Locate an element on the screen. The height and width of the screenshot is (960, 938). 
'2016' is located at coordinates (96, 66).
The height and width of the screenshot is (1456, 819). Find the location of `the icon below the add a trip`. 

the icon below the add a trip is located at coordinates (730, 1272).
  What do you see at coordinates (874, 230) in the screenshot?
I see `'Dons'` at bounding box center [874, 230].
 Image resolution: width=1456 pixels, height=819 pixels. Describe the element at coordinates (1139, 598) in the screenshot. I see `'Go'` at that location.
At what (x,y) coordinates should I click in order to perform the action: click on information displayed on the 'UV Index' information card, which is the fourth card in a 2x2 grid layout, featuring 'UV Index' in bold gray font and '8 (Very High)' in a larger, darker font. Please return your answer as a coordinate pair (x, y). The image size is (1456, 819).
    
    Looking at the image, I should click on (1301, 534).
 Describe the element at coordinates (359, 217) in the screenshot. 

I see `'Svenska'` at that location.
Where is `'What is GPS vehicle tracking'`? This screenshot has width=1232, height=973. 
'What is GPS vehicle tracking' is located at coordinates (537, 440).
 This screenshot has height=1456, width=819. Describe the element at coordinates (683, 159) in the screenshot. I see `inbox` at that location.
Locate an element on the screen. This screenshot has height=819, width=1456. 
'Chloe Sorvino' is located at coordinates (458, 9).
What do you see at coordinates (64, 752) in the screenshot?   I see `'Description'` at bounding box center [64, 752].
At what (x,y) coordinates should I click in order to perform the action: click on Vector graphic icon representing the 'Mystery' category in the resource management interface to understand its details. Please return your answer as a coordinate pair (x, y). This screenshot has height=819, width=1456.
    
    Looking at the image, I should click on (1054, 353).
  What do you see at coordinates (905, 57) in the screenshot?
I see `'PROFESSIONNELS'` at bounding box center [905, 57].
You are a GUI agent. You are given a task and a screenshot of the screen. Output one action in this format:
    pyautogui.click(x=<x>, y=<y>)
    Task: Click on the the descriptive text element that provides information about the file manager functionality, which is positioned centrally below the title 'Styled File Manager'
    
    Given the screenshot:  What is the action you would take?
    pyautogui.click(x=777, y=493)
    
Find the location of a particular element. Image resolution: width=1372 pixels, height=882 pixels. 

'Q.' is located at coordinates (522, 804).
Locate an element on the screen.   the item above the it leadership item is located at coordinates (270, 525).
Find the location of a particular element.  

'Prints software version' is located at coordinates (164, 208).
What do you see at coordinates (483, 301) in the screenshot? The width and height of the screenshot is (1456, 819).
######
The request
Pull out each line of the rows above that contains the word "width", and copy every such line in full.

Written solution
Locate an element on the screen. The height and width of the screenshot is (960, 938). 
The height and width of the screenshot is (1456, 819). Find the location of `the icon below the add a trip`. 
 Image resolution: width=1456 pixels, height=819 pixels. Describe the element at coordinates (1139, 598) in the screenshot. I see `'Go'` at that location.
Where is `'What is GPS vehicle tracking'`? This screenshot has width=1232, height=973. 
 This screenshot has height=1456, width=819. Describe the element at coordinates (683, 159) in the screenshot. I see `inbox` at that location.
Locate an element on the screen. This screenshot has height=819, width=1456. 
At what (x,y) coordinates should I click in order to perform the action: click on Vector graphic icon representing the 'Mystery' category in the resource management interface to understand its details. Please return your answer as a coordinate pair (x, y). This screenshot has height=819, width=1456.
Find the location of a particular element. Image resolution: width=1372 pixels, height=882 pixels. 
What do you see at coordinates (483, 301) in the screenshot? The width and height of the screenshot is (1456, 819).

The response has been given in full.